Pop Rocks: The Hype Machine Is In Overdrive For Paranormal Activity
Shot entirely with hand-held camera (in the style of recent flicks like Cloverfield and [REC]), it's the story of a San Diego couple who have been experiencing some strange occurrences in their home: doors open and shut, water turns on by itself, and strange whispering and creaking can be heard at night. The man buys an elaborate video rig to capture the goings-on, never considering that such a move might actually antagonize whatever it is that's going 'bump' in the night.
It's a decent-enough little flick, and genuinely scary in some parts. Is it "the scariest movie of the decade" or even "of all time" as some critics are reporting? Eh...probably not. Its effectiveness is bolstered by the fact that everyone involved is essentially making what is their first movie (Texan Katie Featherston, who plays...Katie...was previously in the straight-to-DVD Mutation) and the $14,000 budget, which means they really have to wring a lot of anxiety out of baby powder and a swinging chandelier.

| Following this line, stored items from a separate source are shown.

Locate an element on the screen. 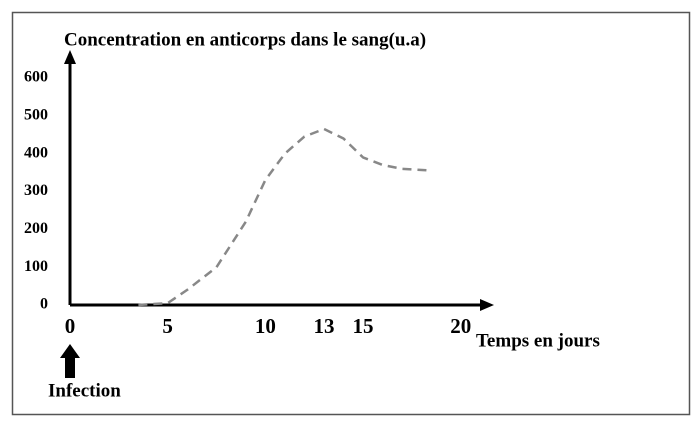 The height and width of the screenshot is (423, 697). x-axis-arrow is located at coordinates (487, 305).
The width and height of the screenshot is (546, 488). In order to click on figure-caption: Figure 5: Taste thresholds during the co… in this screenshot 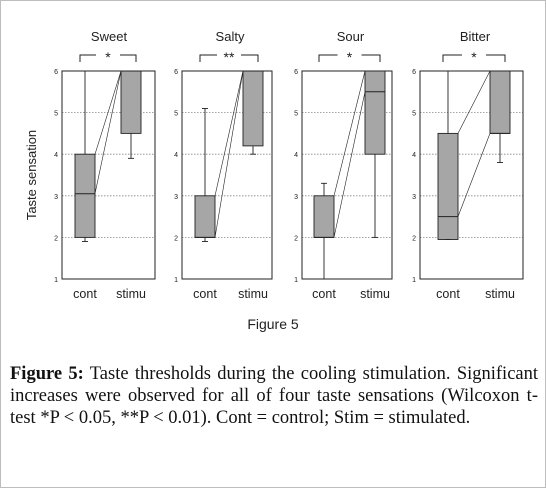, I will do `click(274, 396)`.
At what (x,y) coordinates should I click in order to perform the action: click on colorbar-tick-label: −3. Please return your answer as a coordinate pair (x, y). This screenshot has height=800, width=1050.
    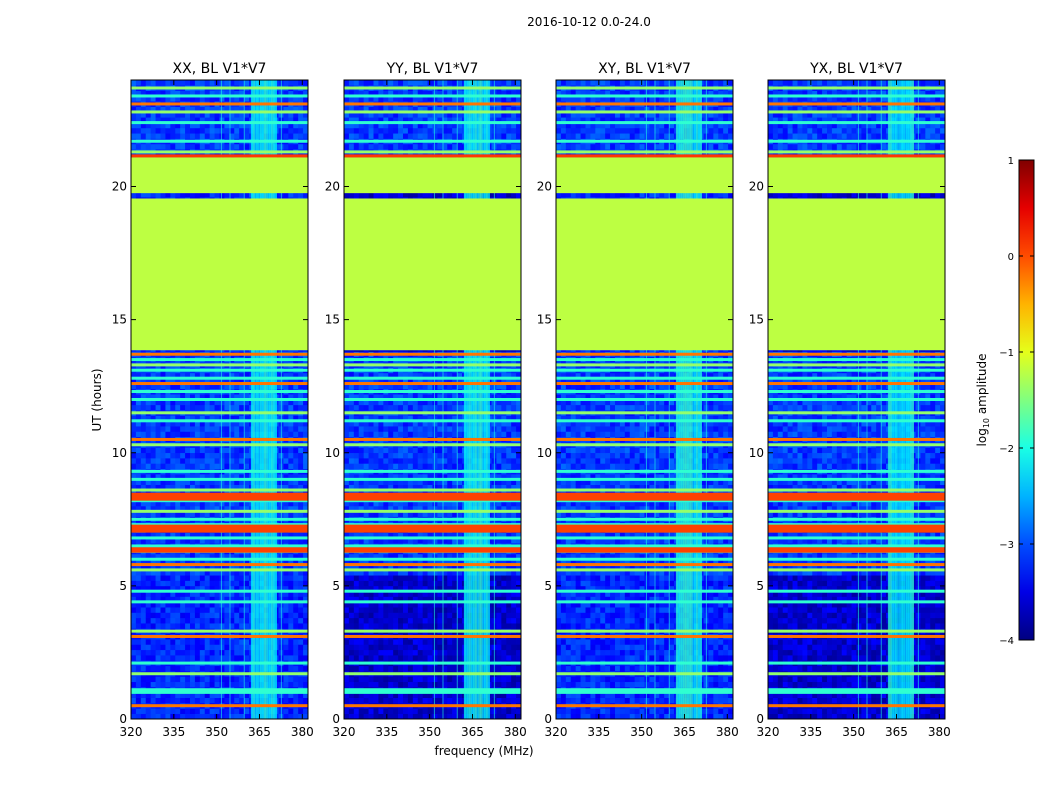
    Looking at the image, I should click on (1006, 546).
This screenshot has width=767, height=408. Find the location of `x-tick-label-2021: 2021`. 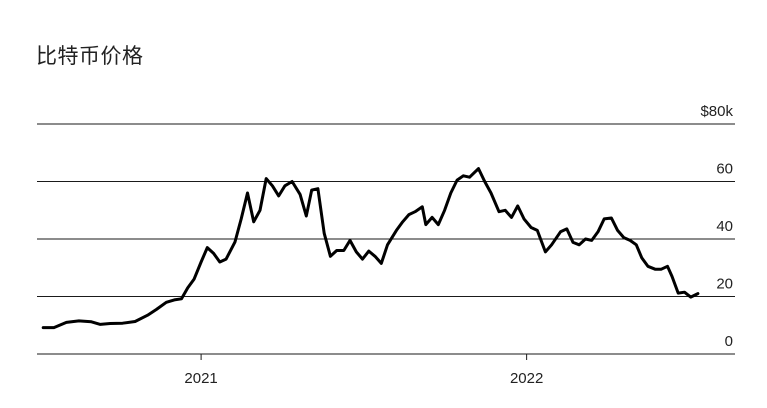

x-tick-label-2021: 2021 is located at coordinates (200, 378).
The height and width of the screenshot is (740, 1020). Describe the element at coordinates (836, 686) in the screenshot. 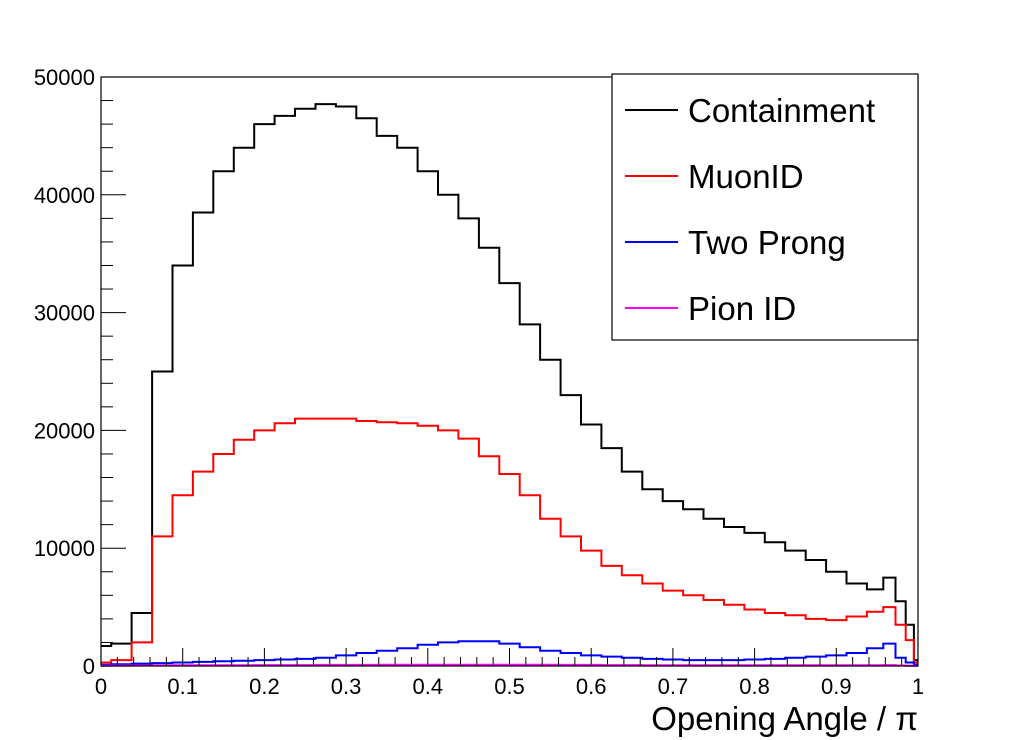

I see `x-tick-label: 0.9` at that location.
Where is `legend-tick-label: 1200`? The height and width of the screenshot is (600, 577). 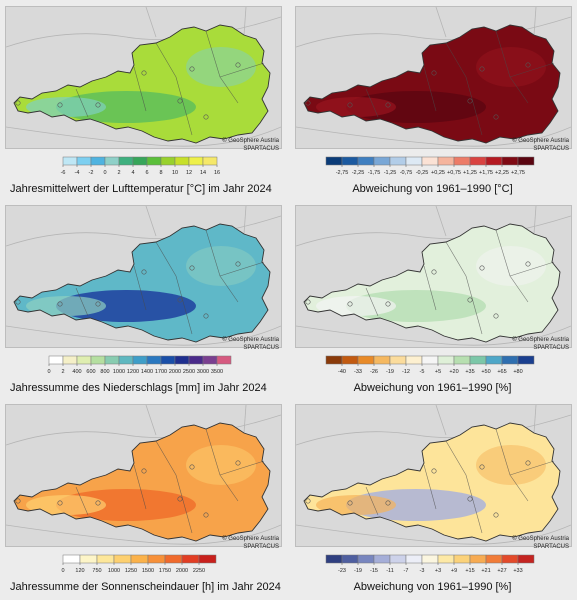
legend-tick-label: 1200 is located at coordinates (133, 372).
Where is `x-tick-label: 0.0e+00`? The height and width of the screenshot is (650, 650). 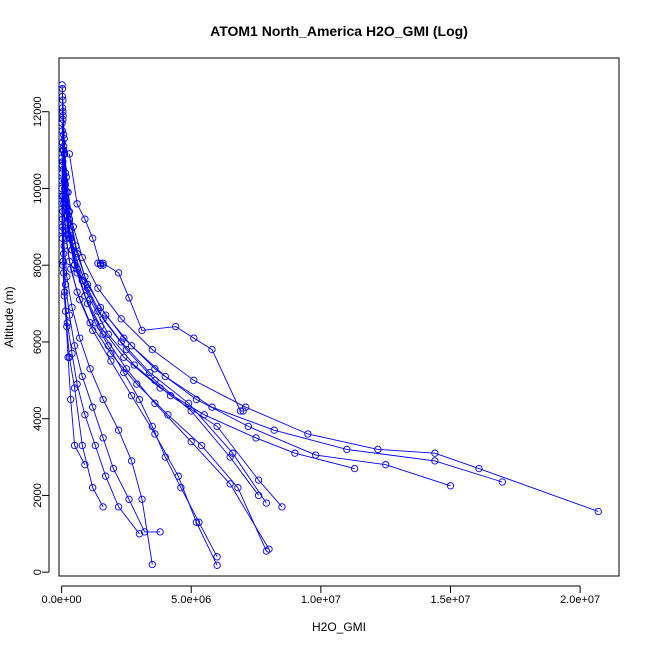 x-tick-label: 0.0e+00 is located at coordinates (62, 600).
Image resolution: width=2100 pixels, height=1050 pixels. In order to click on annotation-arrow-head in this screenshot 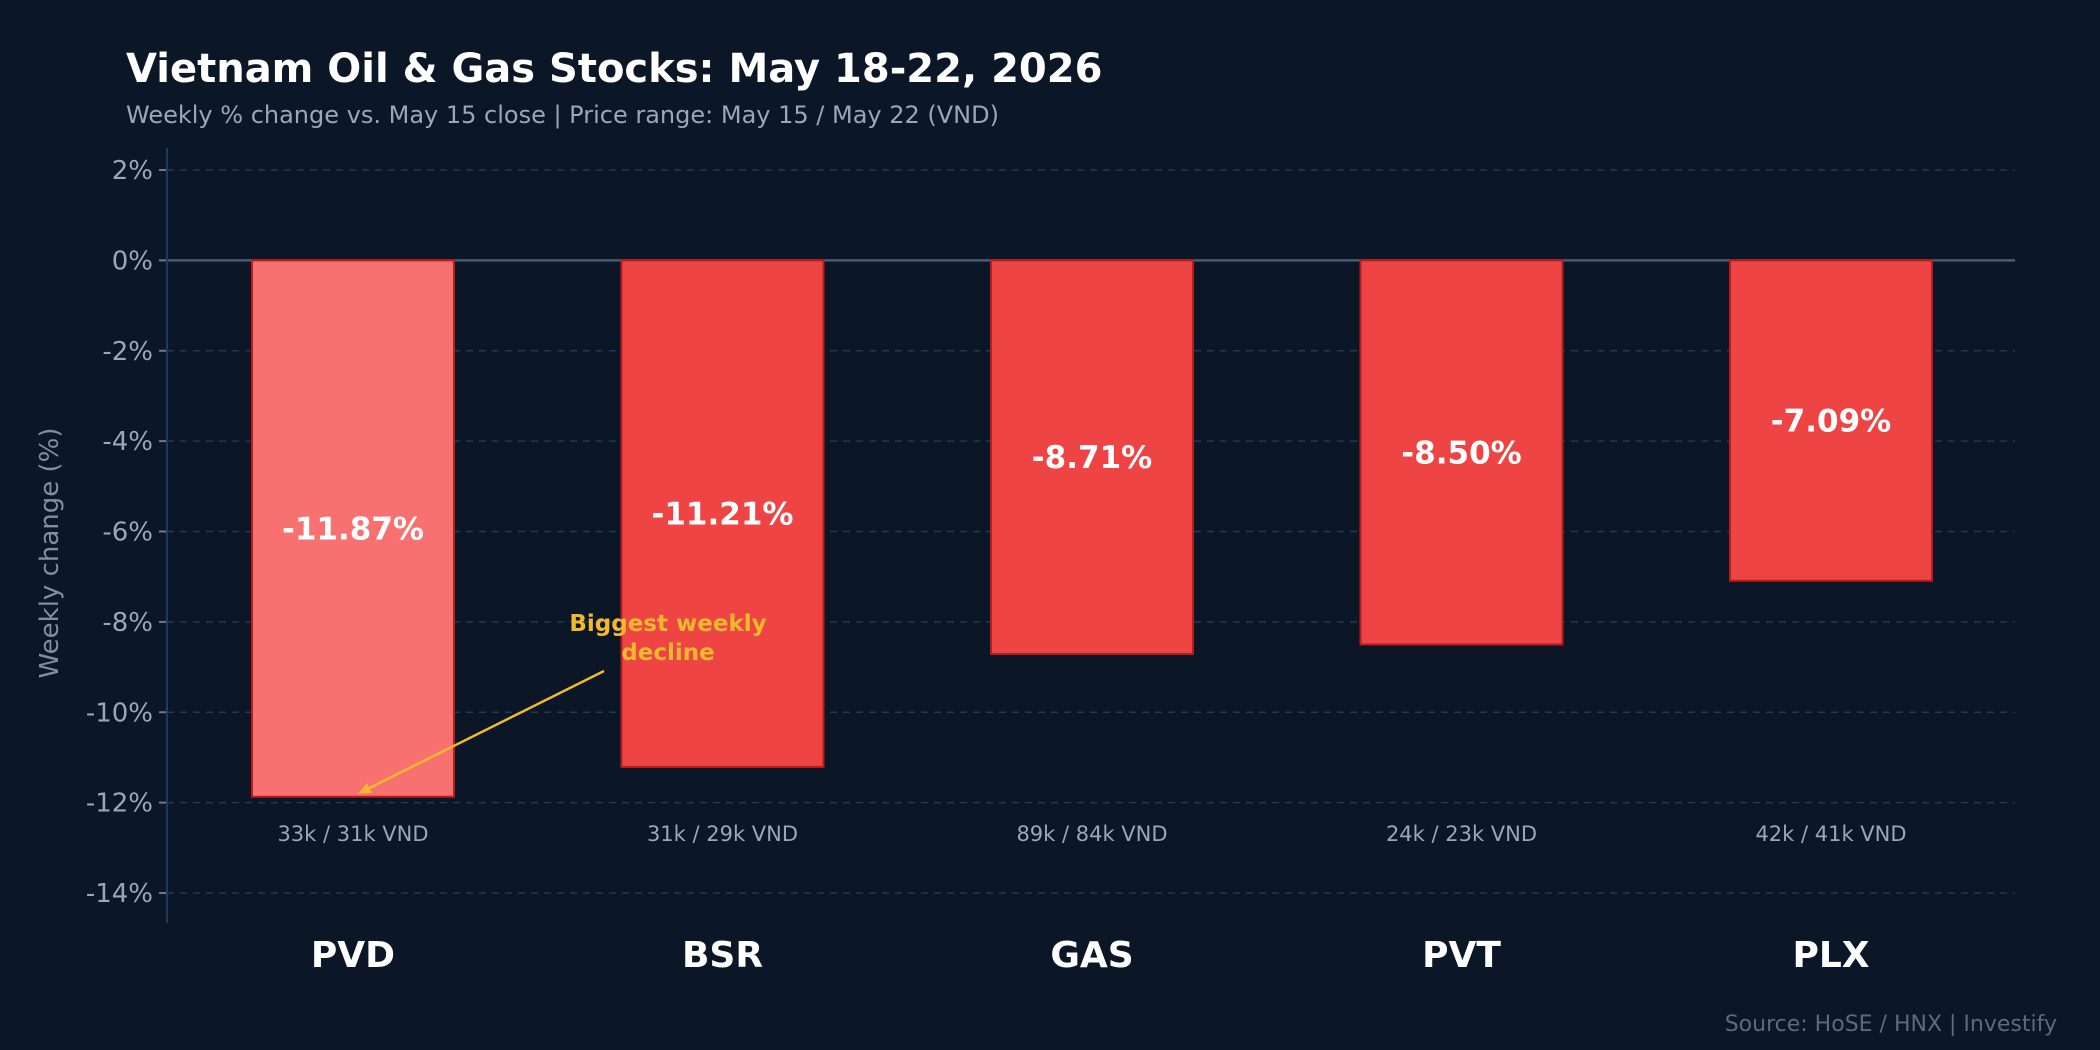, I will do `click(365, 788)`.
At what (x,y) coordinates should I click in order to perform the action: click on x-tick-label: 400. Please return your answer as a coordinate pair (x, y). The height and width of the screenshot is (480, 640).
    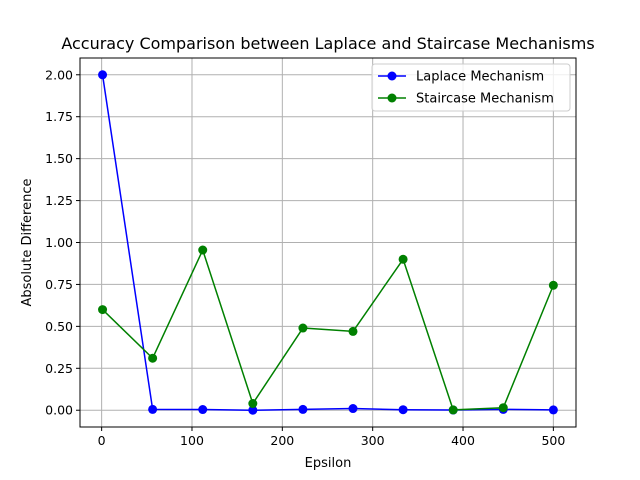
    Looking at the image, I should click on (463, 440).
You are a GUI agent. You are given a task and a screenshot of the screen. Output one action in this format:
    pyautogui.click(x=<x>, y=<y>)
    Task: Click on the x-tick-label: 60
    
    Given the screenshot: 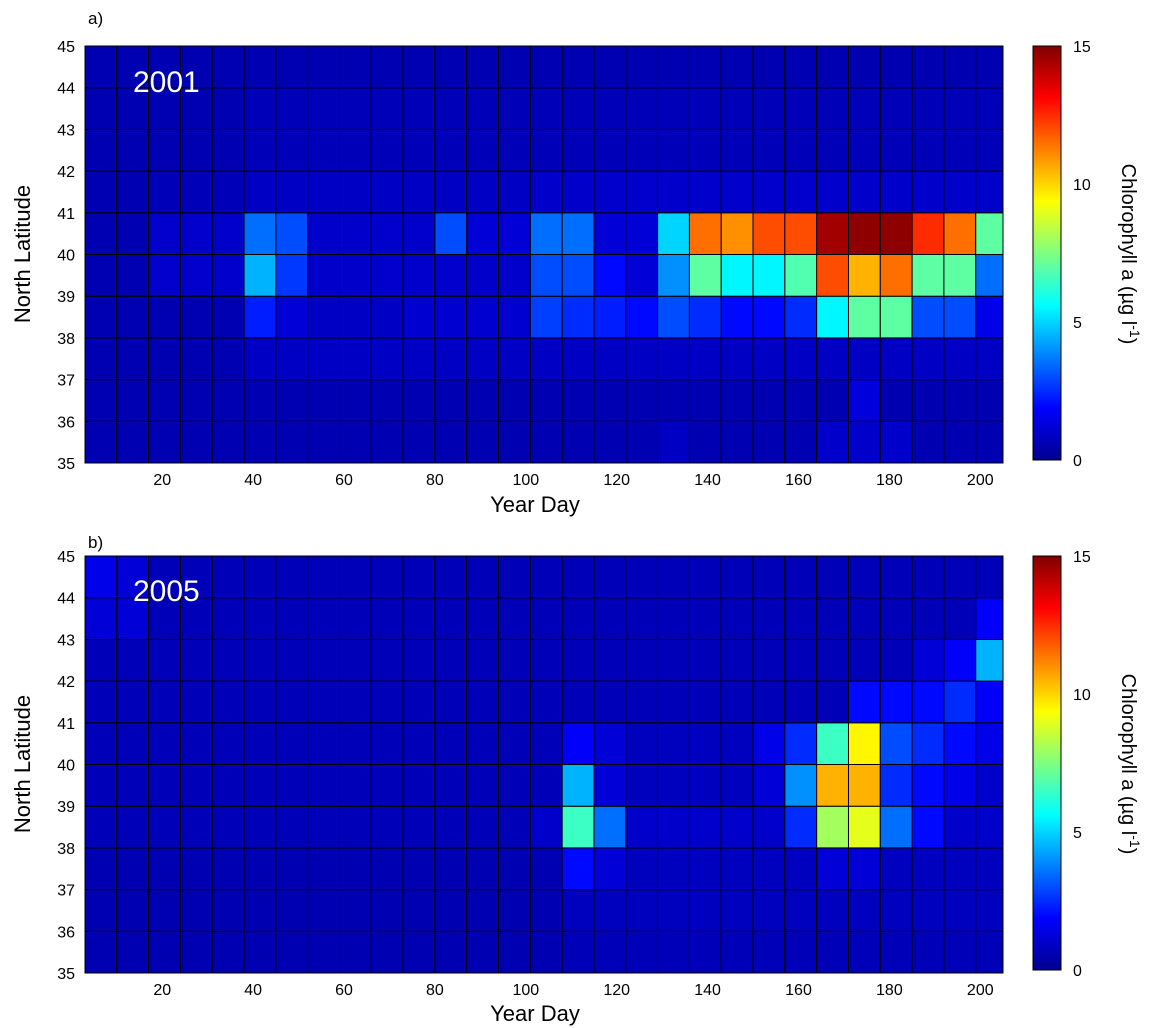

But comparisons to the giants of the genre are probably a little premature. Paranormal Activity has a great hype machine behind it (courtesy of Paramount, who picked up the distribution rights at Sundance), including a "demand ticker," where you can add your email address to the thousands who are trying to earn the film a wide release.
But the movies frequently cited as the most frightening of all time, like The Exorcist, Don't Look Now, or Alien, all have something more: a staying power. The dread lingers well after you leave the theater because it strikes a deeper chord than just making you jump when the drowned guy pops out of the water and grabs the girl in the canoe (spoiler for Friday the 13th). Paranormal Activity has some serious scares, and is better than it has any right to be, but you won't lose any sleep over it.
Blair Witch was the first movie to effectively use the web to spread word of mouth, and in the heady days before ubiquitous viral marketing and elaborate studio web pages the "missing filmmakers" strategy was incredibly effective. It was scary as hell not just because of the inescapability of the situation (in spite of the claims that it wouldn't do any good, you can't help but wonder why the couple in PA don't at least try to go stay in a hotel), but because the filmmakers did such a thorough job convincing us this was a true story. At the advance screening I attended, fully one-third of the people I talked to believed we were actually watching video recovered from the Burkittsville woods.
Coming on board early is crucial with movies like this, since time and exposure inevitably take some of the mystery out of the proceedings. This was true for Blair Witch (though some people, incredibly, still believe it's a true story) and is doubly true for Paranormal Activity. Unfortunately for writer/director Oren Peli, the circumstances that helped TBWP become the highest-grossing indie movie of all time (until My Big Fat Greek Wedding...how depressing) were a perfect storm of tech, marketing, and production.
He hasn't made a bad movie, quite the opposite, but it's almost impossible to catch that kind of lightning in a Handycam again.